*Tasks for this exercise*.
1. In the post about Rove and McClellan, give the text again starting with "McClellan is angry" and going on through "in the process.", swapping "press corps" for "news media".
2. Name every person the post about Rove and McClellan mentions by name.

*Passage given*.
* begin *
Rove, McClellan, and the truth

John Podhoretz is a pretty sharp political analyst and a moral idiot.

Podhoretz is surely right to say that today’s Washington Post story about Rove and McClellan was promoted by McClellan and his friends. Podhoretz is also right to say that, in promoting that story, McClellan & Co. did the President no favor. As an avowed opponent of the Bushocracy, I’m delighted to see its internal squabbles hitting the newspapers. If I were Mr. Bush, I’d have some fairly sharp words for my spokesman, tempered only by the fact that he might now know where too many of the bodies are buried to be safely fired.

But Podhoretz goes on to say that, if an at-best-moderately-competent McClellan can’t get along with a political genius like Rove, it’s obviously McClellan who ought to go. That’s the assertion that strikes me as morally idiotic.

McClellan is angry at Rove because Rove flat-out lied to McClellan and sent him out to retail that lie, with his personal credibility behind it, to the White House press corps and, through them, the American people. Rove had no obligation to tell McClellan the truth about what he must have suspected might be felonious activity, but he could have said, “Scott, I don’t know about you, but I’ve got more important things to talk about than who did or didn’t leak the name of someone whose employment might or might not have been classified.” Rove chose, instead, to lie, and to do McClellan enormous professional damage in the process.

So to discuss the quarrel between Rove and McClellan as if it were merely a personal spat, to be resolved by dumping whichever of the disputants is less valuable to the organization, is to leave out entirely the difference between right and wrong.
* end *
*Stored data*.
* begin *
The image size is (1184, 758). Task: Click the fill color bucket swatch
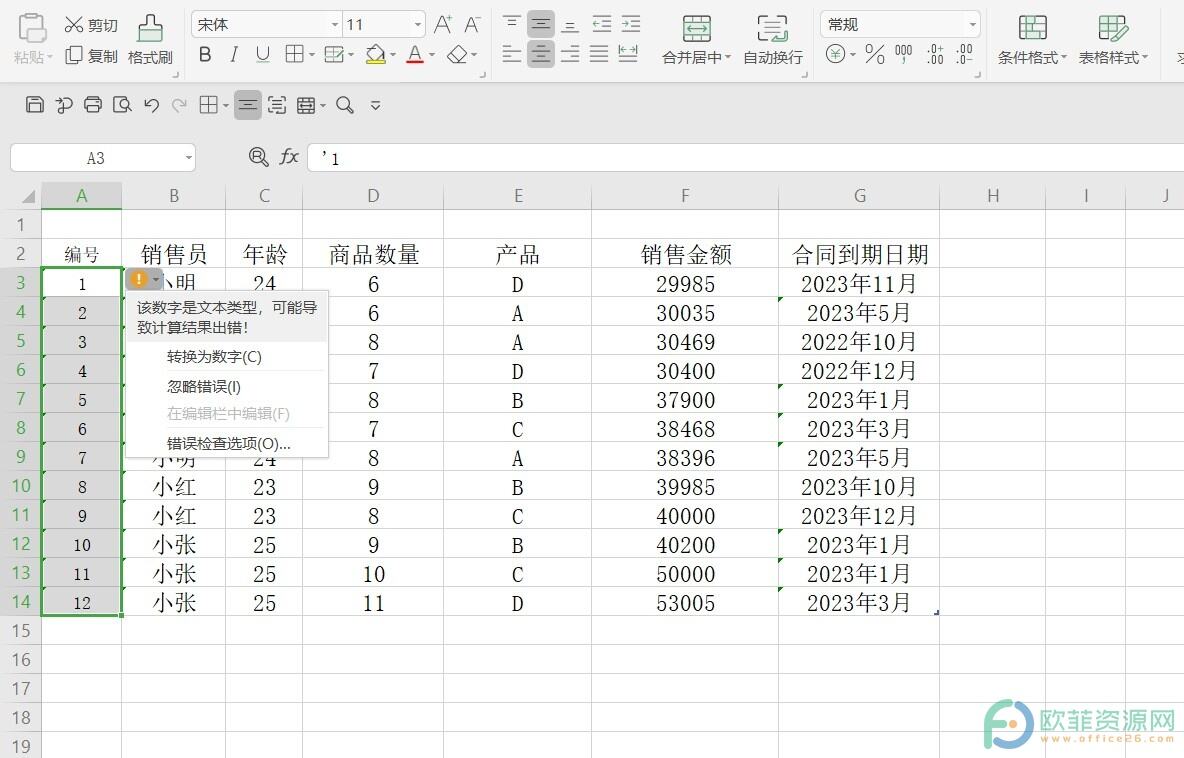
* end *
*Answers for the exercise*.
1.
McClellan is angry at Rove because Rove flat-out lied to McClellan and sent him out to retail that lie, with his personal credibility behind it, to the White House news media and, through them, the American people. Rove had no obligation to tell McClellan the truth about what he must have suspected might be felonious activity, but he could have said, “Scott, I don’t know about you, but I’ve got more important things to talk about than who did or didn’t leak the name of someone whose employment might or might not have been classified.” Rove chose, instead, to lie, and to do McClellan enormous professional damage in the process.

2.
John Podhoretz
Rove
McClellan
Mr. Bush